Pull out every line below holding the word "logo".

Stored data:
☆ ☆ ☆ ☆ ☆

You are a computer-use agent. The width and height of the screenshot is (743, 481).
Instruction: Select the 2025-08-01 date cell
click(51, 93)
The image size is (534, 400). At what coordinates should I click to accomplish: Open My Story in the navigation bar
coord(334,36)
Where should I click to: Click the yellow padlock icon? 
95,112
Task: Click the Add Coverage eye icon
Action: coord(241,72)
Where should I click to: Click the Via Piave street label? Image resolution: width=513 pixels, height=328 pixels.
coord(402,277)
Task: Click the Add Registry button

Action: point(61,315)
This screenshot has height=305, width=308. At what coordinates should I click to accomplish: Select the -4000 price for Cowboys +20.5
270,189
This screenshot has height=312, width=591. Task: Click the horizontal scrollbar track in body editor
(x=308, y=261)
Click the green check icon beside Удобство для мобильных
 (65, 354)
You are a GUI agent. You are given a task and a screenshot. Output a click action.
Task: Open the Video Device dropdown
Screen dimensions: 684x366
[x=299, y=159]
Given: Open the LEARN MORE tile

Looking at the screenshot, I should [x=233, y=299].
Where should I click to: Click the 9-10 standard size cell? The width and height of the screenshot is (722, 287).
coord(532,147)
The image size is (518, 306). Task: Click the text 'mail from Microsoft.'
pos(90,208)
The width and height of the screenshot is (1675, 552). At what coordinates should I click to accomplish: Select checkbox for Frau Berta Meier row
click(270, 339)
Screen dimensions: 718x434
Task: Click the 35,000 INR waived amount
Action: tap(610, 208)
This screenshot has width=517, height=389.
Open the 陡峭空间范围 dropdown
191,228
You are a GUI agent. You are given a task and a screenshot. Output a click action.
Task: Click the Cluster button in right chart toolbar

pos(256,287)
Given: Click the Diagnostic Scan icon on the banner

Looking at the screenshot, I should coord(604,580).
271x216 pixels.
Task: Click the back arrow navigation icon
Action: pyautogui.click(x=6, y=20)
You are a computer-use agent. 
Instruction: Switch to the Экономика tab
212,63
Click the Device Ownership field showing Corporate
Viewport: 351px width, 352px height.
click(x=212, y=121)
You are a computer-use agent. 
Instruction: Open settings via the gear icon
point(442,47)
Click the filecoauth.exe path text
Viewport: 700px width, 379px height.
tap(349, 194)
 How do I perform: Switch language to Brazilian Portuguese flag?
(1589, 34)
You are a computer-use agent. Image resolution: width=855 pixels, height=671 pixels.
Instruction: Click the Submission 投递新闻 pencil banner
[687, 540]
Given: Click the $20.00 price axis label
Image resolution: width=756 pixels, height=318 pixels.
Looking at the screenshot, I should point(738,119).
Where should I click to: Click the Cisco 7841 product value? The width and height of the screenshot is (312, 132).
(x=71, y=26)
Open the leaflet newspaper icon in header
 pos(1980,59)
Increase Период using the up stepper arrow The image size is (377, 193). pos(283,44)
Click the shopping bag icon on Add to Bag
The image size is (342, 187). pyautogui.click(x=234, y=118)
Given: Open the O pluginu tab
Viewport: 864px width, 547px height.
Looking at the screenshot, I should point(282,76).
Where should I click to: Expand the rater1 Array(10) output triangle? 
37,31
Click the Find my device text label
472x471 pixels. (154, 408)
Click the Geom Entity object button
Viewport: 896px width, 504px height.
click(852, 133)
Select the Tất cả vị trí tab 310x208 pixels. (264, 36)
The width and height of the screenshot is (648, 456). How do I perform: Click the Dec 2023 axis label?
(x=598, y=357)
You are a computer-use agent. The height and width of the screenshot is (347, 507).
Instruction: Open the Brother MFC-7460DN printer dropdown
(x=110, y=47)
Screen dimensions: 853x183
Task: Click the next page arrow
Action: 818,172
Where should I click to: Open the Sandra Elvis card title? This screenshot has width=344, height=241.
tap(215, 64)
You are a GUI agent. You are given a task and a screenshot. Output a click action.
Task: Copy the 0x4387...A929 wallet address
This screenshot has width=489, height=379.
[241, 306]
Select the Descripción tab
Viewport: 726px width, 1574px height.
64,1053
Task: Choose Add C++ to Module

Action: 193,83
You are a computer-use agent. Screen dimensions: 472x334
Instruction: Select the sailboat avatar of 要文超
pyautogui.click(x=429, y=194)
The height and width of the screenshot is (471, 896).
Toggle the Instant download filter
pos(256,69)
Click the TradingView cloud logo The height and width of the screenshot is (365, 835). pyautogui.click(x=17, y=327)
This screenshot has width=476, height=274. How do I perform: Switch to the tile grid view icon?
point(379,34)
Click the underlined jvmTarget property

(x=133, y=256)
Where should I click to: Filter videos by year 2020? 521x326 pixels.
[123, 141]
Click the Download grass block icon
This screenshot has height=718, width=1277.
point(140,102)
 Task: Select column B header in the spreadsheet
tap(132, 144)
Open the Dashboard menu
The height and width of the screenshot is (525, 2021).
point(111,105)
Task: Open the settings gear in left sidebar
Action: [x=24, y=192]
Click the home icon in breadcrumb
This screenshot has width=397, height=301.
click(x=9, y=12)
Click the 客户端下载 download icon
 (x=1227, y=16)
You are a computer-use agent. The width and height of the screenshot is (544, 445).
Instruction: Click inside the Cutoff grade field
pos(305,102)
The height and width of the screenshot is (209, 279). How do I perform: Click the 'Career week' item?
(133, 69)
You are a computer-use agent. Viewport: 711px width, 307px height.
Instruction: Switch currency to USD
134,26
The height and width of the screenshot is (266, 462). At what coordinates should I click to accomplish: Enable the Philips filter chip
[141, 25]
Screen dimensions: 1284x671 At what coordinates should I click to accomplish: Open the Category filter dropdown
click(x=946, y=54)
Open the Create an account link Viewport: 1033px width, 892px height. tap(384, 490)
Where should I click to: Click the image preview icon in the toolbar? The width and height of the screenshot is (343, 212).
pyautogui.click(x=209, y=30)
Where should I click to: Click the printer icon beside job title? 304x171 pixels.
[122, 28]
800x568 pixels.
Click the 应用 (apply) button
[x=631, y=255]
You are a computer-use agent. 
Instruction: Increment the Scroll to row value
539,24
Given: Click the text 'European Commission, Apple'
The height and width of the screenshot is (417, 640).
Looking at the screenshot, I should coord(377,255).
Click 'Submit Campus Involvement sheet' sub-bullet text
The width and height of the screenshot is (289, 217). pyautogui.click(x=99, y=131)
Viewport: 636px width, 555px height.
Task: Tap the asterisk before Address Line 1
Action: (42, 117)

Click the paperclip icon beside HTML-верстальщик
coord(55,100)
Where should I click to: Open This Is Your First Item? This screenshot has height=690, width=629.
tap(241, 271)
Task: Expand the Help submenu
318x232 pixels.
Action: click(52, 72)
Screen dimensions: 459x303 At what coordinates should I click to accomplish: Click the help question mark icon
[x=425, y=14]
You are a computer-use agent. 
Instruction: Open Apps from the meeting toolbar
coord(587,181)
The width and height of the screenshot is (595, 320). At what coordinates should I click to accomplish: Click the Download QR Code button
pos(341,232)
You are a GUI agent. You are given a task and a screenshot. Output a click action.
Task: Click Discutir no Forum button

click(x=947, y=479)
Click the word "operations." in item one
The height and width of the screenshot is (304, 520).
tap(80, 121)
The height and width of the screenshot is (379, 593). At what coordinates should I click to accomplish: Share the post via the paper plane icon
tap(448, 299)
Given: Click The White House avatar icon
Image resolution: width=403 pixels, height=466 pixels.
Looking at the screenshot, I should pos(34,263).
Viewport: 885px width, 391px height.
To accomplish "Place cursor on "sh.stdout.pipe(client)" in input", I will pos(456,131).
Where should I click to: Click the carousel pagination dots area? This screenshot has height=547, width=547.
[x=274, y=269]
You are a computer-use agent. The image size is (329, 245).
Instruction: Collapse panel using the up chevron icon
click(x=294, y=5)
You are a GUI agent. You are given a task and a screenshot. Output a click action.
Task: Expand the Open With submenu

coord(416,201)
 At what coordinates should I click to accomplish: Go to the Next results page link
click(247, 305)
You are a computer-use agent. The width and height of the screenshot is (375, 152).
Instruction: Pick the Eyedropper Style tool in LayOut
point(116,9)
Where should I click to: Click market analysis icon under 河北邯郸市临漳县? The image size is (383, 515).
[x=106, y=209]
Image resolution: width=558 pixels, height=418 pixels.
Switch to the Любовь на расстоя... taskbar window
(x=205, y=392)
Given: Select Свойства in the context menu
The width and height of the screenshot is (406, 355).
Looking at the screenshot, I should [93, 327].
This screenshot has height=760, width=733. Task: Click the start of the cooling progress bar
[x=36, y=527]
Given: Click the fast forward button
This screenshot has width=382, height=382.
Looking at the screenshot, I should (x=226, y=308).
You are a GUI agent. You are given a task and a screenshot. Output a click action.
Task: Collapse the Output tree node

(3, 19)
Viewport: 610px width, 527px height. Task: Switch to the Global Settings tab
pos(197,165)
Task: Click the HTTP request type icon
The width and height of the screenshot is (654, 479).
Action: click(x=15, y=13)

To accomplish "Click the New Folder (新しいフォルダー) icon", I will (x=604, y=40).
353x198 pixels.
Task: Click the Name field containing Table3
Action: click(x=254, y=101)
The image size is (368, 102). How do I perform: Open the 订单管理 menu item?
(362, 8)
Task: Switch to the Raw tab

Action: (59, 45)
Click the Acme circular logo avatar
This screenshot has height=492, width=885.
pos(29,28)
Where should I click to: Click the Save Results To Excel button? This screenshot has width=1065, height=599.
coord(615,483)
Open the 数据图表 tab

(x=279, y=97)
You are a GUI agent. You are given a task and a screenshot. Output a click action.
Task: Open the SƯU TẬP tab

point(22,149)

☆ ☆ ☆ ☆ ☆

■ WRITTEN ANSWER:
Click the TradingView cloud logo The height and width of the screenshot is (365, 835). pyautogui.click(x=17, y=327)
Click the Acme circular logo avatar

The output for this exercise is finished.